Die Bundesanstalt Technisches Hilfswerk wird übrigens aus dem Etat des BMI finanziert, und sie erhält für ihre Auslandseinsätze Projektgelder vom Auswärtigen Amt oder aus internationalen Quellen. Das Technische Hilfswerk taucht bezeichnenderweise in dem Antrag nicht auf; denn sonst würde deutlich, was da für Dopplungen vorkommen.

(Beifall bei Abgeordneten der SPD)

Schließlich gibt es – das sage ich der Vollständigkeit halber – noch Firmen und Organisationen, die auf humanitäres Minenräumen spezialisiert sind. Auch das ist keine Aufgabe, die die Bundeswehr oder andere Militärs in der Regel wahrnehmen.

Ein Großteil all dieser Organisationen trifft sich mindestens viermal im Jahr zum Koordinierungsausschuss Humanitäre Hilfe, der vom Referat für Humanitäre Hilfe im Auswärtigen Amt koordiniert wird. Der Koordinierungsausschuss arbeitet ausgesprochen effektiv, ergebnisorientiert und mit hoher fachlicher Kompetenz. Die Leitung teilen sich das Auswärtige Amt und ein Vertreter aus dem NGO-Bereich. Warum er durch ein neues Gemeinschaftswerk oder eine Kooperationsgesellschaft, was immer die Antragsteller darunter verstehen, ersetzt werden soll, erschließt sich mir nicht.

Generell gilt: Hilfe von außen ist nur notwendig, wenn die eigenen Kapazitäten eines Landes zur Bewältigung einer Katastrophe oder zum Umgang mit einer sehr großen Anzahl von Flüchtlingen oder Binnenvertriebenen nicht ausreichen. Der Aufbau eigener Fähigkeiten und die Unterstützung von Vorsorgemaßnahmen in Gebieten, in denen zum Beispiel das Risiko schwerer Erdbeben, von Stürmen und Hochwasser etc. hoch ist, werden daher ein wichtiges Thema des Humanitären Weltgipfels sein.

Liste zur Aufgabe =>

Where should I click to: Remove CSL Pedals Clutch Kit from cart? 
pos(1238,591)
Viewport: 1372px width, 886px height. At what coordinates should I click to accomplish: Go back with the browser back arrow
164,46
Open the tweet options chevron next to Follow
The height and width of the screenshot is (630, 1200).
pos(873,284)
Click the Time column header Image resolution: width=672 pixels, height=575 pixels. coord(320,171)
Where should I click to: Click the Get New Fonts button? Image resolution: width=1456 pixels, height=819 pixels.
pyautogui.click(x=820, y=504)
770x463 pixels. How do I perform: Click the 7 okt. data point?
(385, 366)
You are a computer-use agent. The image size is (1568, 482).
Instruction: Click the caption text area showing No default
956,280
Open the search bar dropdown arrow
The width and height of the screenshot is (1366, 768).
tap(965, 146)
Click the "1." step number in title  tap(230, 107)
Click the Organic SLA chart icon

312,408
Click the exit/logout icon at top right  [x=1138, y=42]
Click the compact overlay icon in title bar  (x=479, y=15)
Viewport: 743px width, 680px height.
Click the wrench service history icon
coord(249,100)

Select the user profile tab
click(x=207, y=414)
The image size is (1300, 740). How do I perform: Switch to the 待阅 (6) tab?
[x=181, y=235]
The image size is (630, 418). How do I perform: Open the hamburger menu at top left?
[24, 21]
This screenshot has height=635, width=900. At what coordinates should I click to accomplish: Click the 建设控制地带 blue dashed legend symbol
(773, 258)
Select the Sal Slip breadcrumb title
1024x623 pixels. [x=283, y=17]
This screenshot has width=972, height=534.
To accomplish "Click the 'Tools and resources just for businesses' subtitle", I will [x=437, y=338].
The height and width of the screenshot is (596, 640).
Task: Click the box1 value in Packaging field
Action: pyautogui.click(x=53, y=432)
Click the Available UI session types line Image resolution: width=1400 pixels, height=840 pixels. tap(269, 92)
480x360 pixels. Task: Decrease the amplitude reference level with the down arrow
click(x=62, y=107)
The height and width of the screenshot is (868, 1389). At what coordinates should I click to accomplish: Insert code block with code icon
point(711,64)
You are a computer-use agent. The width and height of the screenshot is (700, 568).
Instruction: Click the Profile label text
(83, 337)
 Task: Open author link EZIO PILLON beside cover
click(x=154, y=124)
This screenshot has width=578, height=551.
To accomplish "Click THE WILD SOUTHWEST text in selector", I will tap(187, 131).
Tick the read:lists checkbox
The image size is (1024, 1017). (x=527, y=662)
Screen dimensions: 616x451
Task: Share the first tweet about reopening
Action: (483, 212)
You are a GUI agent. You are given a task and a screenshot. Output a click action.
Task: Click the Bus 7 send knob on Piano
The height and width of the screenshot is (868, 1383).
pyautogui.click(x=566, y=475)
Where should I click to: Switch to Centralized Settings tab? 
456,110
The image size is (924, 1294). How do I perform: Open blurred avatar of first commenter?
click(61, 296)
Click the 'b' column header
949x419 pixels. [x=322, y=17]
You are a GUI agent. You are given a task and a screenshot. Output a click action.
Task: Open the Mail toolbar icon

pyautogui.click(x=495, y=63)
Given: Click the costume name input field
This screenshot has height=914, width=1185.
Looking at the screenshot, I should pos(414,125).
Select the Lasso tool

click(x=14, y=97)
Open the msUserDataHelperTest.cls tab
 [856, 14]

Zu lösende Aufgaben =>
A - Wie oft trifft sich der Koordinierungsausschuss Humanitäre Hilfe laut dem Redeauszug zur humanitären Hilfe?
B - Ersetze in der Liste "wrench" durch "spanner" und gib dabei nur die Zeilen wieder, die mit der Zeile mit "Click the compact" beginnen und mit der Zeile mit "[x=181, y=235]" enden. Alles Übrige bleibt unverändert.

Die Lösungen =>
A - Mindestens viermal im Jahr.

B -
Click the compact overlay icon in title bar  (x=479, y=15)
Viewport: 743px width, 680px height.
Click the spanner service history icon
coord(249,100)

Select the user profile tab
click(x=207, y=414)
The image size is (1300, 740). How do I perform: Switch to the 待阅 (6) tab?
[x=181, y=235]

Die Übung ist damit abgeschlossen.